*** Opening of Material for this exercise ***

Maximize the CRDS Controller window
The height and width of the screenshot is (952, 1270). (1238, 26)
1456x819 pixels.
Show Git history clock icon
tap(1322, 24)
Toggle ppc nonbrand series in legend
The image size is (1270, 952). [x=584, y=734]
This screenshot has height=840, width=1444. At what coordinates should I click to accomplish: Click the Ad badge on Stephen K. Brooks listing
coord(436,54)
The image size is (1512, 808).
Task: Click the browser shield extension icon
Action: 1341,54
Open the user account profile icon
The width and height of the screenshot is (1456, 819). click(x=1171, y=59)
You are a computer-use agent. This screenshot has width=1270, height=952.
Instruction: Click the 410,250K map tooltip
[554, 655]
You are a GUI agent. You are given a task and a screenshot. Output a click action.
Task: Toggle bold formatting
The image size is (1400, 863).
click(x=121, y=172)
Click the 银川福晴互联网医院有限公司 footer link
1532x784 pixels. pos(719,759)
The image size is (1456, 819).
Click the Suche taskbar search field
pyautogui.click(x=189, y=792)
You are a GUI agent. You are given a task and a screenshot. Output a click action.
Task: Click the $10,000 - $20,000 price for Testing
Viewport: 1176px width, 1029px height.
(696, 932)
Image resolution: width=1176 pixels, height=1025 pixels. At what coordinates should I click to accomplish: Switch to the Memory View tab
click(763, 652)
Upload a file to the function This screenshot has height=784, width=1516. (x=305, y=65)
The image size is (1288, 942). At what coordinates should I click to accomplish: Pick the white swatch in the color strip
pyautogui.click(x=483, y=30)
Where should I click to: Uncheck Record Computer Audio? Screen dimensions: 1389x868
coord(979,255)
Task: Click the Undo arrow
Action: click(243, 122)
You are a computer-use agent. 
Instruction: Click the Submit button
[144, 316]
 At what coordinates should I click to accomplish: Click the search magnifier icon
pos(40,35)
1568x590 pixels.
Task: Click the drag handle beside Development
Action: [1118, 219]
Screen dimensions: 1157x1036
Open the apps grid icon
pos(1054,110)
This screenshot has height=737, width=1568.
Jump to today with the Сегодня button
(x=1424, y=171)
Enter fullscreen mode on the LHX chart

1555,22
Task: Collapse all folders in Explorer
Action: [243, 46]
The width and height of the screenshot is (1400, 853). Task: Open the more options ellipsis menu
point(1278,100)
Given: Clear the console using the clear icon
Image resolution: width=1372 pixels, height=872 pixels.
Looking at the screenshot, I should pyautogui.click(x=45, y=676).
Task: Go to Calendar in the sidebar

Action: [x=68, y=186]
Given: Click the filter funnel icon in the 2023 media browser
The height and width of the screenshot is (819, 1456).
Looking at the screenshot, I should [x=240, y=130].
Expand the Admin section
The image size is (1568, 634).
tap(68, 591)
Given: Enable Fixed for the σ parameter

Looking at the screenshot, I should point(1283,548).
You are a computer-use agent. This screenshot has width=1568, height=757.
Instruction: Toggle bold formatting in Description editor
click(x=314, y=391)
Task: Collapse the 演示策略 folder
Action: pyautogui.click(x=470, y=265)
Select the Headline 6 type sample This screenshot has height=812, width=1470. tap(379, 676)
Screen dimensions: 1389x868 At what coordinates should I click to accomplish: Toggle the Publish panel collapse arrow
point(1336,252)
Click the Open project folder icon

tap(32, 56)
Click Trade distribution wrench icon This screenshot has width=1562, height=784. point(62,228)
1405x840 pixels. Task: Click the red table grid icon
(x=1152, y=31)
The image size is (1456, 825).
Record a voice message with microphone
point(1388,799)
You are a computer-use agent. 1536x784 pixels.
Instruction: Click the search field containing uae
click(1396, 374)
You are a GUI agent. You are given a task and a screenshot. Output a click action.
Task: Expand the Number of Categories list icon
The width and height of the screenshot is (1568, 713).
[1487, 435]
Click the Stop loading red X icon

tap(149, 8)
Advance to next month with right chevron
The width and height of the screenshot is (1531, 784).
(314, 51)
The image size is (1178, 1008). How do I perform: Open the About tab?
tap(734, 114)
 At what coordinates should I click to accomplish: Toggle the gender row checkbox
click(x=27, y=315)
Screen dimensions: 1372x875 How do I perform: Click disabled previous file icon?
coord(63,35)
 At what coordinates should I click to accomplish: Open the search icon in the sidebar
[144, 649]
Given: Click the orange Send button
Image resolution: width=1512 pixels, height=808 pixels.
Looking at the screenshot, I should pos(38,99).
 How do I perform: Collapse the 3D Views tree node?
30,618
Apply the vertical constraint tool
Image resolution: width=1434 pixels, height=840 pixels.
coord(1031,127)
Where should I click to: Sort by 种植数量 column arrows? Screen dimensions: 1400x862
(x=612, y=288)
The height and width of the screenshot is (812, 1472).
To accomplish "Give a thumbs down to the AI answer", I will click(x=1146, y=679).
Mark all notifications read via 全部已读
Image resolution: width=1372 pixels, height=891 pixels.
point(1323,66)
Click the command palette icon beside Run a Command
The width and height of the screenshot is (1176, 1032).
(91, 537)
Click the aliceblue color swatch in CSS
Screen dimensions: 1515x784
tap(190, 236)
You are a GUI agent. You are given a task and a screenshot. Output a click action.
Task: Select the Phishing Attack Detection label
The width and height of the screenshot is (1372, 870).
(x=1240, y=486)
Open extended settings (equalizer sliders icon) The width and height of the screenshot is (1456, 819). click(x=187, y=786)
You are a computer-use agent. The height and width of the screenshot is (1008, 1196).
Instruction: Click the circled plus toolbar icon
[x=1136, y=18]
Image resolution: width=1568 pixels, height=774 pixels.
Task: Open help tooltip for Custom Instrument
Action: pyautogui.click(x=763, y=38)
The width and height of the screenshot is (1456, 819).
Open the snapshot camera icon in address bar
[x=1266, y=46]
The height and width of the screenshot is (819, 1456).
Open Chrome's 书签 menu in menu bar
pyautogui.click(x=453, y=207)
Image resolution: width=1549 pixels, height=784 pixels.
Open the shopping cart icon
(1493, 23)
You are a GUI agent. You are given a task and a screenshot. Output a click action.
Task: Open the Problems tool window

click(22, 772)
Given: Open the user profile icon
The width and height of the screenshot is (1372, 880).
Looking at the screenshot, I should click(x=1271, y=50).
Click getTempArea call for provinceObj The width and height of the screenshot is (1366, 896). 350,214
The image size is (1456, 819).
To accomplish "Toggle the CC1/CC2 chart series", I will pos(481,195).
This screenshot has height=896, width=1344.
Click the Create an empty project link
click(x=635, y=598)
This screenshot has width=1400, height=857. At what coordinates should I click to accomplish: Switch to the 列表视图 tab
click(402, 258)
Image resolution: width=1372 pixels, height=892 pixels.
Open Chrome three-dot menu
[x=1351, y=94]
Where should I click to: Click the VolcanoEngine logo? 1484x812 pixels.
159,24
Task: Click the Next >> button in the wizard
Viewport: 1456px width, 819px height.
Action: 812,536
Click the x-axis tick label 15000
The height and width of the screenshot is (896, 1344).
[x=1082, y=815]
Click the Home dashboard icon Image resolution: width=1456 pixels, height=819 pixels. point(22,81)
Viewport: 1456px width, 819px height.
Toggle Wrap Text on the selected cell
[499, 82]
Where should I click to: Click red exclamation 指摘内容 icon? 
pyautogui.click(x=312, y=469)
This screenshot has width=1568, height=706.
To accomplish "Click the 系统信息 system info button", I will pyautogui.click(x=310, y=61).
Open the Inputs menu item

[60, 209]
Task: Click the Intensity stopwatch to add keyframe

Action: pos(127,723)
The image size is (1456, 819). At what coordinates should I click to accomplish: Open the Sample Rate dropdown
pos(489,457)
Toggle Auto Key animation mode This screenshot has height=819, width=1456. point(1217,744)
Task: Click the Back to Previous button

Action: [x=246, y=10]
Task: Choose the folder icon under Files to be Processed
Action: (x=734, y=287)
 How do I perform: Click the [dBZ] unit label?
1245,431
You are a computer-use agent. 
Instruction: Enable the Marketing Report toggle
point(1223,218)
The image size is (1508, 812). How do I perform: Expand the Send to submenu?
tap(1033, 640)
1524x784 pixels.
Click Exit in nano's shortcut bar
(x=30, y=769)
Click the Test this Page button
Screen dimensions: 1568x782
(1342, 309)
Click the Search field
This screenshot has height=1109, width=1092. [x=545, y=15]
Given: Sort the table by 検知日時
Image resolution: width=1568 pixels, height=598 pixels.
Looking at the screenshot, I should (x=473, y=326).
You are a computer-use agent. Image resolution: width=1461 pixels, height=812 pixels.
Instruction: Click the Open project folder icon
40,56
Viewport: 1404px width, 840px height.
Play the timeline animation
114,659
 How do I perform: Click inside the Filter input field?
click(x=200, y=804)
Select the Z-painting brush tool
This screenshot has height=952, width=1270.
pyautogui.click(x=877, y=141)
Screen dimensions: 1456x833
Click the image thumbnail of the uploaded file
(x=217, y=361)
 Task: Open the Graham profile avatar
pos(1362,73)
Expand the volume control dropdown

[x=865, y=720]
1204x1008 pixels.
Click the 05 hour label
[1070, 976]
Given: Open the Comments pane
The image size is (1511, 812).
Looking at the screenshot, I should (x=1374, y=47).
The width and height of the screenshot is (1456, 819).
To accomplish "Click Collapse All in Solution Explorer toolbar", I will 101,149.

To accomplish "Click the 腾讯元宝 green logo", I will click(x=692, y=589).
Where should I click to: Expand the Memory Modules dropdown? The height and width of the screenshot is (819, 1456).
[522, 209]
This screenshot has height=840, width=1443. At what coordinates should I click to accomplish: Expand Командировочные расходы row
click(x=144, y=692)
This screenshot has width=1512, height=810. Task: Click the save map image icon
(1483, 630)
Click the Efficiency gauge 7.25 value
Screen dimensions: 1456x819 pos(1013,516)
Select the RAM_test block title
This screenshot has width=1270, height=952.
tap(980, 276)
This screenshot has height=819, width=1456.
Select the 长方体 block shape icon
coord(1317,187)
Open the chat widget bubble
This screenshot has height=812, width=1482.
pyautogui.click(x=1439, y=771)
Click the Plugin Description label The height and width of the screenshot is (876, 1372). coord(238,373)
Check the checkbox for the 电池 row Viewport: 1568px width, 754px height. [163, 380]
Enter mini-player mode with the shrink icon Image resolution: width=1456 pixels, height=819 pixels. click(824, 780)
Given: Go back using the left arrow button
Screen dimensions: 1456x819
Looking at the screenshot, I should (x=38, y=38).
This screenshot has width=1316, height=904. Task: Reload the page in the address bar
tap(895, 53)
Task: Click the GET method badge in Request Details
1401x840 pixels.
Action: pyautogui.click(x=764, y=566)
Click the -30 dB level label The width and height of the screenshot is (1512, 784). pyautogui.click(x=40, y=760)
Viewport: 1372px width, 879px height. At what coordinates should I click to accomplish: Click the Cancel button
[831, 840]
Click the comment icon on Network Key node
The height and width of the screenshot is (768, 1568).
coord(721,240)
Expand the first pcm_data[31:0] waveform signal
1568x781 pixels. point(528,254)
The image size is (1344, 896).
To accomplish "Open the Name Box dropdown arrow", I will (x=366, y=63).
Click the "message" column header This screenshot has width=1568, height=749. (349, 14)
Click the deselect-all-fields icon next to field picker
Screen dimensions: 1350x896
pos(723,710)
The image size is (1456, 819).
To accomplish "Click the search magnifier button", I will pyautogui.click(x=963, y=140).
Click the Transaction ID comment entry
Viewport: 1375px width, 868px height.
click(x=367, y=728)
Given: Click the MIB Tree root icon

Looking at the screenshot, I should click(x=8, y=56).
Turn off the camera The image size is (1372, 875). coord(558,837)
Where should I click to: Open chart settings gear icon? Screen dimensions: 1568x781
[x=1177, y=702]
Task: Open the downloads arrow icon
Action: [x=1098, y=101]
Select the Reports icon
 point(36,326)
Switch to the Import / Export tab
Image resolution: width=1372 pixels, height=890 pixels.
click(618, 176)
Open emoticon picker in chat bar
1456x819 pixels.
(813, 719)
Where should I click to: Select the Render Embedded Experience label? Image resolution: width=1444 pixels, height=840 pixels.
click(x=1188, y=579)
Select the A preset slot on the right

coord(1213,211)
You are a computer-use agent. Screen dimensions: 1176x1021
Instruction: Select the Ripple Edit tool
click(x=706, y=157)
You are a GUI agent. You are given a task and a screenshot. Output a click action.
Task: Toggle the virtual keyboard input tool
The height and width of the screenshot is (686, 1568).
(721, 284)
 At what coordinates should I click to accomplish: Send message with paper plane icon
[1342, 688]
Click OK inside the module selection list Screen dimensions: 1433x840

*** Close of Material for this exercise ***

#### What you will do
Word for word, restate the lines of the data above that fall between the line holding "1524x784 pixels." and the line holding "Given: Sort the table by 検知日時", inclusive, and no other lines.

#### Task response
1524x784 pixels.
Click Exit in nano's shortcut bar
(x=30, y=769)
Click the Test this Page button
Screen dimensions: 1568x782
(1342, 309)
Click the Search field
This screenshot has height=1109, width=1092. [x=545, y=15]
Given: Sort the table by 検知日時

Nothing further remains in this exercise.